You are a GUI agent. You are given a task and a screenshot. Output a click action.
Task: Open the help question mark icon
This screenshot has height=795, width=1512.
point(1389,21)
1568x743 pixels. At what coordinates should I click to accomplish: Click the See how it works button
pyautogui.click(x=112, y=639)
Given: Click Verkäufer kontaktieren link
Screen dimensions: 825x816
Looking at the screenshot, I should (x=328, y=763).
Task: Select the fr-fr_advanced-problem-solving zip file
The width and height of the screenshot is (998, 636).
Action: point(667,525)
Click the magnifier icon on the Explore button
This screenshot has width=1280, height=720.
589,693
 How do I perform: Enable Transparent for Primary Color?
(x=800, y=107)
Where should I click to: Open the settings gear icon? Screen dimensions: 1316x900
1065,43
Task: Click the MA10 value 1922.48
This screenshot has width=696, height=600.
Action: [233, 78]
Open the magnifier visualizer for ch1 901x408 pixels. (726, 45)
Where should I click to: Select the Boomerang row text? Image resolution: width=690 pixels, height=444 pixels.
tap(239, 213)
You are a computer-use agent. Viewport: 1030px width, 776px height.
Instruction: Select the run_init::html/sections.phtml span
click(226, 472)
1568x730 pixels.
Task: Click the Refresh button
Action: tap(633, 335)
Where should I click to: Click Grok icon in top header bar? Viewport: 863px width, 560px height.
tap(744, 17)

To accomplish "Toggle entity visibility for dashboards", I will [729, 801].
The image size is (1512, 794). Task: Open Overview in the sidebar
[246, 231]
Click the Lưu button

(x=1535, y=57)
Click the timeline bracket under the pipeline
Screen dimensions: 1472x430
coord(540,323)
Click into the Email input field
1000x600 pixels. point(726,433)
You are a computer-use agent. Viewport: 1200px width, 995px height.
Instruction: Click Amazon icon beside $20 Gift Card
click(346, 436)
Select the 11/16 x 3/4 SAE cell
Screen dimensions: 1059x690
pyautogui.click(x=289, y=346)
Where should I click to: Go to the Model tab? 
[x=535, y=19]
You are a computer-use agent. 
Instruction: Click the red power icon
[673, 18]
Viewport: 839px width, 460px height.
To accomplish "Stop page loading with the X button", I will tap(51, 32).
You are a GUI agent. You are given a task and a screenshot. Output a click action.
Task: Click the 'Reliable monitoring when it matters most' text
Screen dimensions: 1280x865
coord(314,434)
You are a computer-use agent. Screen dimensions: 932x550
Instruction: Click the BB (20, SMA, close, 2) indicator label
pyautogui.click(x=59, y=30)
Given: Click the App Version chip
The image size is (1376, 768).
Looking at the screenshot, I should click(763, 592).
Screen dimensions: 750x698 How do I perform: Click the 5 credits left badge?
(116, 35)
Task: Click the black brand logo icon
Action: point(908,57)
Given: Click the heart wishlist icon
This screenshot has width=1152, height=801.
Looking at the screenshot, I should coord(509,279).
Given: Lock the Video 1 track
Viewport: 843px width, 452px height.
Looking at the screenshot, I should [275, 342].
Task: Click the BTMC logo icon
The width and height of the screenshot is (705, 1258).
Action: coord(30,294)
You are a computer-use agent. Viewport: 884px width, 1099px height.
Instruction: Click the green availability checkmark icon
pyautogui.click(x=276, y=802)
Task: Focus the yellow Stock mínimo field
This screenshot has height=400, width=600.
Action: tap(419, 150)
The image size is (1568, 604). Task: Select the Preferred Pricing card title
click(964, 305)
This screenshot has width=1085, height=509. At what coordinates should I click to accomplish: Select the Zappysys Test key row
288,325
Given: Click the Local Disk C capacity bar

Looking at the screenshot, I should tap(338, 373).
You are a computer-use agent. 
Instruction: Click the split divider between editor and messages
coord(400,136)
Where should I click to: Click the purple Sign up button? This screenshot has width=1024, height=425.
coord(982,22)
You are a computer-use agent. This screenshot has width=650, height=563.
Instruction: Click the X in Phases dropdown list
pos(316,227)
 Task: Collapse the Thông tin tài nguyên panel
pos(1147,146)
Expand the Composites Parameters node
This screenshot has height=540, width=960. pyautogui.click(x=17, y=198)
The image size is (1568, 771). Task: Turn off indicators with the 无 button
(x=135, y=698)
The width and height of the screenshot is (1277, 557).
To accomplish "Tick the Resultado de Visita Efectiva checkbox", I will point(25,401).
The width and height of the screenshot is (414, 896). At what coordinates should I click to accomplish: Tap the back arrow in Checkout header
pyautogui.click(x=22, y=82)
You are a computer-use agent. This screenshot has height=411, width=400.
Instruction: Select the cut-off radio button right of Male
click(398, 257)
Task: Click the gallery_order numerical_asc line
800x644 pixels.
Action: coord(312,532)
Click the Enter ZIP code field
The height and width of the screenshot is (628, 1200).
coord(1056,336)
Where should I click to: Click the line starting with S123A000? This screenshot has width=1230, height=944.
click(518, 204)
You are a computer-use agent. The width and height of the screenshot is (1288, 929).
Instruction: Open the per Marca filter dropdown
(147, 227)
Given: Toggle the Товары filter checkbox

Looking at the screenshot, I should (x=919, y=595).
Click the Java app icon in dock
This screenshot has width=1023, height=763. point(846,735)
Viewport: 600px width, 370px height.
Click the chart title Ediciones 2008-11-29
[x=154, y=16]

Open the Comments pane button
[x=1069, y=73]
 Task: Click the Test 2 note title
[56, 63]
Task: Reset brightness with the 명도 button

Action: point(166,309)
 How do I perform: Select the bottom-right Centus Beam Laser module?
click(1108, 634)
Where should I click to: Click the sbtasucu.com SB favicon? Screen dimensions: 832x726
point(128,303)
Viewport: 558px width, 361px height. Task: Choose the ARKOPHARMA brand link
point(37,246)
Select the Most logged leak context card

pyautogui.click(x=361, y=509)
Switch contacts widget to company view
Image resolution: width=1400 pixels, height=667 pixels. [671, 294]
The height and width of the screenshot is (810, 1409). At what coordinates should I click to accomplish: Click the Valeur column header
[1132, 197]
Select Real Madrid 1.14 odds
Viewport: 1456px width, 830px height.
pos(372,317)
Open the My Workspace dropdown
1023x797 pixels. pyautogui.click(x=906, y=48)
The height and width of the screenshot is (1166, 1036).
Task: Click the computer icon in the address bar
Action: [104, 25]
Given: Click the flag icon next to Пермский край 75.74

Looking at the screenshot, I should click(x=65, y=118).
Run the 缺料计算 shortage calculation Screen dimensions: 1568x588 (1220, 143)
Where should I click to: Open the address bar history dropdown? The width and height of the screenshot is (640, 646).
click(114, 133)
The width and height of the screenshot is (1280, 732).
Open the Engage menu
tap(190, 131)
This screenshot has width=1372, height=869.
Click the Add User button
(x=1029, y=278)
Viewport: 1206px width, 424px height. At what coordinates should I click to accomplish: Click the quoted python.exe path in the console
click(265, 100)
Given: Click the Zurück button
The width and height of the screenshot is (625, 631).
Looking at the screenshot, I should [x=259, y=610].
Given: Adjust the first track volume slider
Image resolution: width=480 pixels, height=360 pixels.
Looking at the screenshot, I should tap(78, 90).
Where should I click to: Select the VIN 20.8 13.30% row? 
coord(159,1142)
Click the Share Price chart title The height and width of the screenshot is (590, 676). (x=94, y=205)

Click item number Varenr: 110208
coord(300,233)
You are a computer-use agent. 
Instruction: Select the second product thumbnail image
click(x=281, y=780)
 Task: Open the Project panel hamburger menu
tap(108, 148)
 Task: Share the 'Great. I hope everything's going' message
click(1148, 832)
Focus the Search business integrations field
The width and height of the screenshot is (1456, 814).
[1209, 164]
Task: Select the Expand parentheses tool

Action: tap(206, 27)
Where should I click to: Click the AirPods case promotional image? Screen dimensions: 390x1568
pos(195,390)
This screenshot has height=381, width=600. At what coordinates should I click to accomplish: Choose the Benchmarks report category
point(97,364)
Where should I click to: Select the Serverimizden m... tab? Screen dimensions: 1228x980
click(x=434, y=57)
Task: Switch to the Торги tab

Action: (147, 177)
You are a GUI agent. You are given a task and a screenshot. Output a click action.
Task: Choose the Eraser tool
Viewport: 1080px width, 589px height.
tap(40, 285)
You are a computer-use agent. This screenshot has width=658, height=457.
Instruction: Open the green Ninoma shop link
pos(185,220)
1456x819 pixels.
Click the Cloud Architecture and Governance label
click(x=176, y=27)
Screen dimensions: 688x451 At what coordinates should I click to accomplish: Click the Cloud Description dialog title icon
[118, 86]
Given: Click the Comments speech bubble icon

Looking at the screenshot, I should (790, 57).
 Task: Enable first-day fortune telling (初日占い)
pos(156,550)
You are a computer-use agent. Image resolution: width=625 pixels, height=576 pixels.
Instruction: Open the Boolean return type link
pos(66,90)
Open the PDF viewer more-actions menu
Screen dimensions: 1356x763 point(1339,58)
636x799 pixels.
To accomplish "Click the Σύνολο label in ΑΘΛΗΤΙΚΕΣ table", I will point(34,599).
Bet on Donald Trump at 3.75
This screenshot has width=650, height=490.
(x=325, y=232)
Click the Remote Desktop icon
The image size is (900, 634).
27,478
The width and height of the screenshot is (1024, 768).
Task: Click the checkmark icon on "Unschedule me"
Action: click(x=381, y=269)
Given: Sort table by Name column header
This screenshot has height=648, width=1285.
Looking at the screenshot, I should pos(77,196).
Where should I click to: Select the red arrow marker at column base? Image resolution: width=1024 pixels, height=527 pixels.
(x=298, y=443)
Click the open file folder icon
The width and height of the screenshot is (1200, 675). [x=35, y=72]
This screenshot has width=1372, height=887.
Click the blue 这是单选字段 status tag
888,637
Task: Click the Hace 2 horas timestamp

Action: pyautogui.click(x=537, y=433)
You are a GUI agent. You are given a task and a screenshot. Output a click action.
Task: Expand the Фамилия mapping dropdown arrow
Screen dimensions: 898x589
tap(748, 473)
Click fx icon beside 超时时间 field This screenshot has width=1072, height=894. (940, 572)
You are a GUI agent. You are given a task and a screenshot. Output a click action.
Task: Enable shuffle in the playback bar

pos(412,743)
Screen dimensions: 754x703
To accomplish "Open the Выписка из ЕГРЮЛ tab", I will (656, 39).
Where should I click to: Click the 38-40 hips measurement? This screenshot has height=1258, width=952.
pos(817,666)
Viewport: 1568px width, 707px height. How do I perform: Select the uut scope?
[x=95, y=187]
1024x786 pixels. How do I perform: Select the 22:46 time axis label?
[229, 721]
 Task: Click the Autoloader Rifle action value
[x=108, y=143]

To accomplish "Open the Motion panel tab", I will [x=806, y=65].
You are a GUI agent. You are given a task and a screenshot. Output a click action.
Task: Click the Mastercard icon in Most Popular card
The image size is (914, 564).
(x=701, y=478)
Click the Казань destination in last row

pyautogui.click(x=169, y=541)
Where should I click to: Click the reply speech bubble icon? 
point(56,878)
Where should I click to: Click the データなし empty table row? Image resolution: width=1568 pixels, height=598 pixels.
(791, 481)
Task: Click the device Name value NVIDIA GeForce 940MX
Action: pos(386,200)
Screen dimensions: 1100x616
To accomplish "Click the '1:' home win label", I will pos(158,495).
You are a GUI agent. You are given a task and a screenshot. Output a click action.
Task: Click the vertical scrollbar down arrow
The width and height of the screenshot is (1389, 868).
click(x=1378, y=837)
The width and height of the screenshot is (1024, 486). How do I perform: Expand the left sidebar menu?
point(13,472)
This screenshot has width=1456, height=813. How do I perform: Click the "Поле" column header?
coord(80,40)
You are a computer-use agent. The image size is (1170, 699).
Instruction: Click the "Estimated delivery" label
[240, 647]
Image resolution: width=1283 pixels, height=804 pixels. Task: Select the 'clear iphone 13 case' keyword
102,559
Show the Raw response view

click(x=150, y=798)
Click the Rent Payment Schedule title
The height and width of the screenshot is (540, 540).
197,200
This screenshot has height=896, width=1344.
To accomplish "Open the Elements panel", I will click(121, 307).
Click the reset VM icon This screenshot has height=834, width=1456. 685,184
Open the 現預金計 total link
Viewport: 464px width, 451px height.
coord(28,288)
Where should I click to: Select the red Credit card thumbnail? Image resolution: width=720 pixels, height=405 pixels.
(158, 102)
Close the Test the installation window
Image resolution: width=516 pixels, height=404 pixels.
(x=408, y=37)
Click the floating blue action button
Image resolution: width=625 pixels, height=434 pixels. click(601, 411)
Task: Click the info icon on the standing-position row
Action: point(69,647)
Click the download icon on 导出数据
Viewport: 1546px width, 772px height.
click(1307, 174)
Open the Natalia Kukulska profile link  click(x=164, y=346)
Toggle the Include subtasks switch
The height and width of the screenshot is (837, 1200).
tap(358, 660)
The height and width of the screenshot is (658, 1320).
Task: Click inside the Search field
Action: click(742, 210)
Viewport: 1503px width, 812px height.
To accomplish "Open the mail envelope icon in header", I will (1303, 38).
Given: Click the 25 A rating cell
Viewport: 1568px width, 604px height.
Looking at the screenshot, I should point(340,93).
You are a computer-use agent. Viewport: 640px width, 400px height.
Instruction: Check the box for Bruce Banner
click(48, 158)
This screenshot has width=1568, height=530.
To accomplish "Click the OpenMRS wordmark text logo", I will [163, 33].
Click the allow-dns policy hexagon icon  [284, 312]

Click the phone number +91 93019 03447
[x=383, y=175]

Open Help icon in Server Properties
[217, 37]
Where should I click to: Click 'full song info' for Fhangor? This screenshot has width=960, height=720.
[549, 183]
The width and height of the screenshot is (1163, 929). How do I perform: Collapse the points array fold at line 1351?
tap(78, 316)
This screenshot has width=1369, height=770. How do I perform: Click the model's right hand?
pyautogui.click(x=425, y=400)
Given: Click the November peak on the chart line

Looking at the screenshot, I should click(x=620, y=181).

◆ **Required work**: Looking at the data above, write out exactly the lines that start at the one containing "The height and width of the screenshot is (810, 1409)." and end at the one containing "Run the 缺料计算"; include both and nothing beyond.

◆ **Task output**:
The height and width of the screenshot is (810, 1409). At what coordinates should I click to accomplish: Click the Valeur column header
[1132, 197]
Select Real Madrid 1.14 odds
Viewport: 1456px width, 830px height.
pos(372,317)
Open the My Workspace dropdown
1023x797 pixels. pyautogui.click(x=906, y=48)
The height and width of the screenshot is (1166, 1036).
Task: Click the computer icon in the address bar
Action: [104, 25]
Given: Click the flag icon next to Пермский край 75.74

Looking at the screenshot, I should click(x=65, y=118).
Run the 缺料计算 shortage calculation Screen dimensions: 1568x588 (1220, 143)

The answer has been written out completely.